This gloomy thinking was built on a particular reading of a relatively new science, ecology. This new amalgam of biology, ethology (the study animal behaviour) and mathematics implied to many of its most famous and widely-revered adherents that nature exhibited three main characteristics: it was stable, it was fragile, and it was co-operative. There was much discussion about the idea that plants and animals formed communities headed for a sort of steady-state perfection, and man was all that interrupted and destroyed a state which was truly natural and to be admired.
This is such a beautiful set of ideas, so morallyinstructive, that it seems a sort of sacrilege to suppose that it might be flawed. It is the value of writers such as Stephen Budiansky to be able to show that very few real ecologists have ever held them, and that the pseudo-ecologists (as one must call many conservationists) have usually taken a particular moment in history, described it as perfect, and sought to return us to it, simply on the grounds that they believe that that is the moment when a particular habitat was untainted by the white man.
Thus, conservationists see an African savannah with lots of wild animals and few humans and think we should make African parks like that. They forget that white men saw Africa at a moment when disease had whacked the human population to rare lows. The same whites did not realise that Africans had burned and reburned the savannahs into the grassy expanses which were taken to be God's work.
Fire is Budiansky's biggest single theme. Inmany North American woodlands, it has both been natural (it pre-exsited human interference) and deeply human: the Native Americans burned prairies and forests. In Scotland, fire made the grouse moors, whose gamekeepers Budiansky dares to eulogise as preservers of both grouse and raptors.

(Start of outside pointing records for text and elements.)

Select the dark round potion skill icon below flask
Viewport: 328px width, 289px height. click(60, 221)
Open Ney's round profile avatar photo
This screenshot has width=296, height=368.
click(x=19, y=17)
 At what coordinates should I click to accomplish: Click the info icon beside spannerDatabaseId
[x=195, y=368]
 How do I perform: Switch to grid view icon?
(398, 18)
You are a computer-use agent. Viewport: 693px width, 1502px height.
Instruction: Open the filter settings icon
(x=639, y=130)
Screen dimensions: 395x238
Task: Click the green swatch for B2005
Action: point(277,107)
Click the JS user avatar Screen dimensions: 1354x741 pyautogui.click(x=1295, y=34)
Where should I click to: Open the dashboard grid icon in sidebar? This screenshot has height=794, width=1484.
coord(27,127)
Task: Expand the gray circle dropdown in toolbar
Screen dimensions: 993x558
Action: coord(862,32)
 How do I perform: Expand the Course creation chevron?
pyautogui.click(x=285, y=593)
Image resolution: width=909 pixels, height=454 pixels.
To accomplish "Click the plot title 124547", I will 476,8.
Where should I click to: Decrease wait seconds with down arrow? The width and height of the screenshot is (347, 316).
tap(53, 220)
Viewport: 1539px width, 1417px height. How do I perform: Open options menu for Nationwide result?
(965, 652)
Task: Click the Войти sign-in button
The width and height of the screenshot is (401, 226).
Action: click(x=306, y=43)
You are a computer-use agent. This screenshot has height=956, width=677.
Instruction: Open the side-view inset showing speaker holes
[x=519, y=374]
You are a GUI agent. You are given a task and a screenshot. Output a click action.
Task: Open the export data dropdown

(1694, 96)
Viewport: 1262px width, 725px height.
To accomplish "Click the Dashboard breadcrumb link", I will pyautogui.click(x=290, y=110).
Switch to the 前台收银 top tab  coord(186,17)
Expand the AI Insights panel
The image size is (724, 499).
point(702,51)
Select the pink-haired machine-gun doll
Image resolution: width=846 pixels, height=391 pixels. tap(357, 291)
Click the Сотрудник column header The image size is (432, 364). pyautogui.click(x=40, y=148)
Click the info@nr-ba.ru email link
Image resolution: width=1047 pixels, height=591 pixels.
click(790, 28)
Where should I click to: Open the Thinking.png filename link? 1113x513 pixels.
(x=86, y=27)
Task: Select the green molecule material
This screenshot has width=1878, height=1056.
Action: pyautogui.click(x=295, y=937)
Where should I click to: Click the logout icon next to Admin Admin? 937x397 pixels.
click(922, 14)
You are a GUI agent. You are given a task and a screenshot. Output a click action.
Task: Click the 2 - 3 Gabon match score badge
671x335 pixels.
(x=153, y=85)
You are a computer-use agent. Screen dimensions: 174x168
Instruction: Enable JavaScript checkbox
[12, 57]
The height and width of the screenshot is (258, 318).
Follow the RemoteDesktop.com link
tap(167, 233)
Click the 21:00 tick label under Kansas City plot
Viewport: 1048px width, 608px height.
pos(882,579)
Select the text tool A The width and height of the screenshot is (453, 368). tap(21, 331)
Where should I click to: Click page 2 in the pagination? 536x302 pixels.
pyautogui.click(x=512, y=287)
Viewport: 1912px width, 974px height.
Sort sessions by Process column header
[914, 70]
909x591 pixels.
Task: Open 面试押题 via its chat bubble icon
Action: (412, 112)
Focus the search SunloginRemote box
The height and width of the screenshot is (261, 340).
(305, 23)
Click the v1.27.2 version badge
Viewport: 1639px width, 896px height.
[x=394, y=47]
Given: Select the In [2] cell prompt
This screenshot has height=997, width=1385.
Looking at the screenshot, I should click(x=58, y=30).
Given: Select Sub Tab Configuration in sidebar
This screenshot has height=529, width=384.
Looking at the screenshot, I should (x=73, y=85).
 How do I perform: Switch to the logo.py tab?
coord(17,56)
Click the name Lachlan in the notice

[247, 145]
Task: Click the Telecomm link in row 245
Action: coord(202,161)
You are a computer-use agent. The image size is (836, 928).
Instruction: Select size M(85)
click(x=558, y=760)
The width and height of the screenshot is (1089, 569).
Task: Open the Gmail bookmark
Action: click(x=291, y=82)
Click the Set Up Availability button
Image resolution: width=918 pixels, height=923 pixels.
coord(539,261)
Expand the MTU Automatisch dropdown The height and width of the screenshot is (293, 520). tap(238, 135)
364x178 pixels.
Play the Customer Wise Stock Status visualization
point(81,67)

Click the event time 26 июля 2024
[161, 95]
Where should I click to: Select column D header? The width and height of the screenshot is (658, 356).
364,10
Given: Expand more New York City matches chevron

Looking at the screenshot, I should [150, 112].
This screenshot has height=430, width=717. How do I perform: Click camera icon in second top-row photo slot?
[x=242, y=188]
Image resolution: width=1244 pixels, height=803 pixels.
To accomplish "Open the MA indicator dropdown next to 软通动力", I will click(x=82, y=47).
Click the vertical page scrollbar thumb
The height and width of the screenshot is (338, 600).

For Budiansky, it is important to understand that man has for ever and ever been an intrusive feature. Our ideas of the natural - the primordial and pre-existing - often enshrine a paradisical scene which has usually, had we but known it, been vastly altered by the simple, primitive, tribal peoples we are enjoined to admire as existing alongside nature without damaging it. But they also ask us to re-read the ecological writings of the great founders of the discipline, such as Arthur Tansley, who by 1935 was trying to derail the machine which had already mythologised almost all the wrong ideas in ecology and ignored almost all its truest lessons.
Budiansky is a science journalist and a mathematician: he is a numerate as well as a literate revisionist, and relishes his role. He weighs into conventional thinking with a will, but without bile. He roots his argument in research material ranging over 100 years. He is not saying that anything goes; he is not celebrating any and all actions of mankind: his re-writing of what is natural does not condone crassness. He is, rather, saying that man's hand is everywhere and has been for so long that we cannot imagine, let alone recreate, a pre-human world. Nor can we ever know quite enough to manipulate the world's habitats and all their denizens into any paticular desired earlier state.
But we can, he says, study the natural world with such an eye for detail that our management of it will preserve vast variety alongside our own big and legitimate demands for farms, roads and factories. This may not be an attractive agenda for romantics, but this book goes a long way to explaining whythere is no practical alternative to it.